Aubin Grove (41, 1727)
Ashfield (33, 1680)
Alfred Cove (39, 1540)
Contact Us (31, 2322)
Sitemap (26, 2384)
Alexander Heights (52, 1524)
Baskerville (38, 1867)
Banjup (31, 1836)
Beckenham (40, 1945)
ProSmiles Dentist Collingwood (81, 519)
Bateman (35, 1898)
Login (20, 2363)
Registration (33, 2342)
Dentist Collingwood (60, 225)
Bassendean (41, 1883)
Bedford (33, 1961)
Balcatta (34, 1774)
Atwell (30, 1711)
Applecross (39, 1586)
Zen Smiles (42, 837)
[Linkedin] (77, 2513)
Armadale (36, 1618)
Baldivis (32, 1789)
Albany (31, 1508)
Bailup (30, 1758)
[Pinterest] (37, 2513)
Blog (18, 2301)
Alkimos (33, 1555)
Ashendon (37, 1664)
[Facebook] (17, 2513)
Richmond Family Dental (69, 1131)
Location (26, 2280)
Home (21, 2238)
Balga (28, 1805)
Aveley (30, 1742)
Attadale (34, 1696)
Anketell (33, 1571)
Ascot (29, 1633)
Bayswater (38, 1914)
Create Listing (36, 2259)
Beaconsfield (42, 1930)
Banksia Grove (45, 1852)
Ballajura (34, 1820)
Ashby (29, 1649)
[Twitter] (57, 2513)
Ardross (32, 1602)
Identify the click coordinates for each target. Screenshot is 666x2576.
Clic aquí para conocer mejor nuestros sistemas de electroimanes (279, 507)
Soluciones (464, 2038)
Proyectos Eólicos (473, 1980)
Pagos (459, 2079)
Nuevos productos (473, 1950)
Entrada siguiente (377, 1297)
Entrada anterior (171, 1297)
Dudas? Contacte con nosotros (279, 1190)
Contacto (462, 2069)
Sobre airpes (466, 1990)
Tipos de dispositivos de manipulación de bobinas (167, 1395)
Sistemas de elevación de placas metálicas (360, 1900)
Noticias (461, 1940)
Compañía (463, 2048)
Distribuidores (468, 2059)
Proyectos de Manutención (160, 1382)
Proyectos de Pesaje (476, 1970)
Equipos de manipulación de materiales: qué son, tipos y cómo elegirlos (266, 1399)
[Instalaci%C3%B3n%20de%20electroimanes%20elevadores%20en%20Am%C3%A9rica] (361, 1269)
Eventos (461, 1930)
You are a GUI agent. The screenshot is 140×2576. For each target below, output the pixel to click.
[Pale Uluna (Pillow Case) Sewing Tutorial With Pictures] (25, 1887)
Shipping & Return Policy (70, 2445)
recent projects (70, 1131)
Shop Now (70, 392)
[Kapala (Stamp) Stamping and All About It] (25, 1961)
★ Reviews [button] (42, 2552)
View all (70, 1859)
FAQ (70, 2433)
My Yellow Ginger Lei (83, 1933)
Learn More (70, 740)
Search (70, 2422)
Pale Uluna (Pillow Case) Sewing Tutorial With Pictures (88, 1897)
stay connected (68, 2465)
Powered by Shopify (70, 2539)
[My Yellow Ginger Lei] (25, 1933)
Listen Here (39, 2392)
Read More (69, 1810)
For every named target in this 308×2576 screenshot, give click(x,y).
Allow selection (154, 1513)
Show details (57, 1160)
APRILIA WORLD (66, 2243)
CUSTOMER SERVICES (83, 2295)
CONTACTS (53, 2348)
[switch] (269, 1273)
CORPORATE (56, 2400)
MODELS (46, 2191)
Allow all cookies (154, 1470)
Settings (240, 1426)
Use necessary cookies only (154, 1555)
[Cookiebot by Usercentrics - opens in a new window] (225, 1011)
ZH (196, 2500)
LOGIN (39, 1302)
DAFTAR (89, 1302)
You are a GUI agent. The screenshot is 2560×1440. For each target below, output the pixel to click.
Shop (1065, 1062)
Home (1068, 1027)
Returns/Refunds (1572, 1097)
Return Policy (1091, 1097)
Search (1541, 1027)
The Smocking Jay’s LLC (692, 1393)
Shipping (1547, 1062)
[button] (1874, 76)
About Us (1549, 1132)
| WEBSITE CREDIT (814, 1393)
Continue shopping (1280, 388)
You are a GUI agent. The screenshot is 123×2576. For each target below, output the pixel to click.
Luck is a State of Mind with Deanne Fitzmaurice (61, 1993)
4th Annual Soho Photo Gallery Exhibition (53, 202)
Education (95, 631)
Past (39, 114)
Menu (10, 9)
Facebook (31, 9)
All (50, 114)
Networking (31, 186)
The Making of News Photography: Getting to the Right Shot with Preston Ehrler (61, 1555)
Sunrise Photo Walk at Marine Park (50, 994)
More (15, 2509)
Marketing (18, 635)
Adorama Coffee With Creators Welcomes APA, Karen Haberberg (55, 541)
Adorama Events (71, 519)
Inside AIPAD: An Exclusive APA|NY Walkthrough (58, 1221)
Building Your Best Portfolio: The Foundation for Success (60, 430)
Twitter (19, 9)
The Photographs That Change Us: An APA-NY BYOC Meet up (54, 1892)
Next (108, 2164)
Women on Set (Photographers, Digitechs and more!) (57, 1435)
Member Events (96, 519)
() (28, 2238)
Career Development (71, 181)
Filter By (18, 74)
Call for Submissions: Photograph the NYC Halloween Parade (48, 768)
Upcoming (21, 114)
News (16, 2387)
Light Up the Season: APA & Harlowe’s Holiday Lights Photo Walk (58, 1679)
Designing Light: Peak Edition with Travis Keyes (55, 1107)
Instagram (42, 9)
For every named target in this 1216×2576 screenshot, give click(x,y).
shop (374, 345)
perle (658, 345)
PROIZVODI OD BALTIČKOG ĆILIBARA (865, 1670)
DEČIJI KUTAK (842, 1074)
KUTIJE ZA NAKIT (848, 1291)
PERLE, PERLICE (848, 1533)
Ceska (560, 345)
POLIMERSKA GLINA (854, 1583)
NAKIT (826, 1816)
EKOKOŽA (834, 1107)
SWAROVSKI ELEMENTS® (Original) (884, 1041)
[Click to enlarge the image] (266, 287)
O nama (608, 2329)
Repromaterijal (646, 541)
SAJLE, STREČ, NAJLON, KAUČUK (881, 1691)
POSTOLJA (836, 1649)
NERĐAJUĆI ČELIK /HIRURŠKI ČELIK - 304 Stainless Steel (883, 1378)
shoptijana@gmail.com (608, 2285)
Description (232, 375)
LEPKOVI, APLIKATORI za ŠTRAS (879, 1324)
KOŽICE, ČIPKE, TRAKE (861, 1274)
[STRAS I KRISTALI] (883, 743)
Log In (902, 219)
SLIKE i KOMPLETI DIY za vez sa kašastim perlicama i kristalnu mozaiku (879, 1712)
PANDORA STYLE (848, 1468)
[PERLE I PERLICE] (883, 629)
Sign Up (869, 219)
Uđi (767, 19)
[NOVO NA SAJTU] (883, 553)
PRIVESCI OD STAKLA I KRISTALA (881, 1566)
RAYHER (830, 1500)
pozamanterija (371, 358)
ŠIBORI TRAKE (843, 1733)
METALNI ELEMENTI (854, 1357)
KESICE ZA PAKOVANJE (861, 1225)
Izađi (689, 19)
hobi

* [Problem] In the listing above, find the line containing "Balcatta (34, 1774)" and the line containing "Contacto (462, 2069)", then quote both, plus every line between them, exactly as written.

* [Solution below]
Balcatta (34, 1774)
Atwell (30, 1711)
Applecross (39, 1586)
Zen Smiles (42, 837)
[Linkedin] (77, 2513)
Armadale (36, 1618)
Baldivis (32, 1789)
Albany (31, 1508)
Bailup (30, 1758)
[Pinterest] (37, 2513)
Blog (18, 2301)
Alkimos (33, 1555)
Ashendon (37, 1664)
[Facebook] (17, 2513)
Richmond Family Dental (69, 1131)
Location (26, 2280)
Home (21, 2238)
Balga (28, 1805)
Aveley (30, 1742)
Attadale (34, 1696)
Anketell (33, 1571)
Ascot (29, 1633)
Bayswater (38, 1914)
Create Listing (36, 2259)
Beaconsfield (42, 1930)
Banksia Grove (45, 1852)
Ballajura (34, 1820)
Ashby (29, 1649)
[Twitter] (57, 2513)
Ardross (32, 1602)
Identify the click coordinates for each target. Screenshot is 666x2576.
Clic aquí para conocer mejor nuestros sistemas de electroimanes (279, 507)
Soluciones (464, 2038)
Proyectos Eólicos (473, 1980)
Pagos (459, 2079)
Nuevos productos (473, 1950)
Entrada siguiente (377, 1297)
Entrada anterior (171, 1297)
Dudas? Contacte con nosotros (279, 1190)
Contacto (462, 2069)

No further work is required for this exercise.